Guest blog by Dr Stephanie Suhr, Project Manager of BioMed-Bridges – a project coordinated by EMBL-EBI on behalf of ELIXIR

Say you are studying a disease in human patients, such as diabetes and obesity, and you are looking at the human DNA sequence to try and find out whether specific mutations could be contributing to it. As all mammals shared a common ancestor approximately 80 million years ago, their genomes show great similarities. This means that non-human mammals can be used as experimental models for human disease. So, to narrow down the number of suspects (disease causing mutations), you might want to compare the human genome with that of a well-established experimental model – such as the mouse – showing the same condition (phenotype): if these mice have the same mutations, this would provide an indication that the genes in question have the same function in both organisms. You have now found mouse models you can use to study the human disease, or you may look deeper into the pathways behind glucose metabolism in which these genes are involved.

Figure1

Figure 1. By developing tools for data interoperability between the biological, biomedical and environmental research infrastructures, BioMedBridges provides the means to turn vast data resources into new knowledge. Image credit: EMBL-EBI, available under CC BY-ND 3.0.

However, researchers working on human patients and those working on mouse models belong to different, mostly separate communities. Each community has developed its own ways of doing things, including the terms used to describe something.

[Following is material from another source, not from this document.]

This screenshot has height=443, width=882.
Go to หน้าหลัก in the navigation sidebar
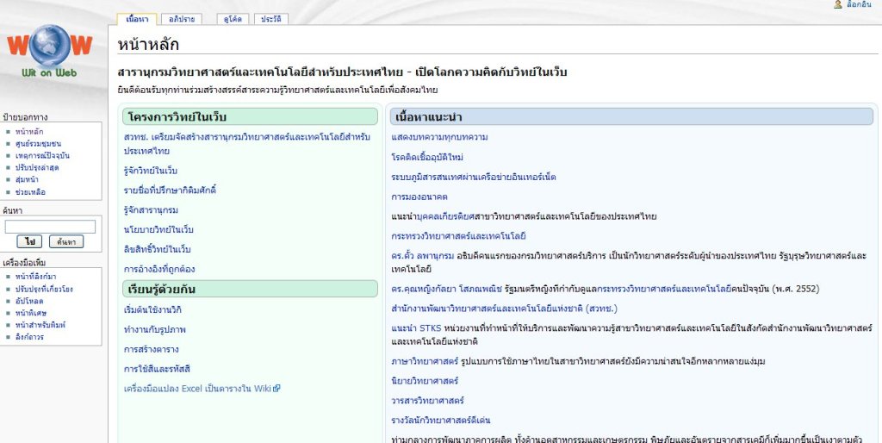pos(28,132)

For example, there are currently over 100 human genome-wide association studies (GWAS) annotated with “Diabetes” and over 750 mouse models (phenotypes) annotated with “increased circulating glucose level”. The same thing really, but how is a researcher looking through vast amounts of data to know this – and even if they do, how can they systematically compare the data?

This is what partners in the BioMedBridges project have been working on: over the last three and a half years – by developing ontologies and semantic web technologies to enable innovative, large-scale data analysis across the biological, biomedical and clinical domains – they have built the infrastructure to translate between and integrate different data sources, enabling the use of data from publicly funded research in new and different contexts. Disciplines brought together in BioMedBridges range from genomics, biological and medical imaging, structural biology, mouse disease models, clinical trials, highly contagious agents and chemical biology, to name just a few. Funded by the EC’s Seventh Framework Programme (2012 to 2016), the project’s partners consist of the communities driving 12 of Europe’s new biological, biomedical and environmental research infrastructures (Figure 1).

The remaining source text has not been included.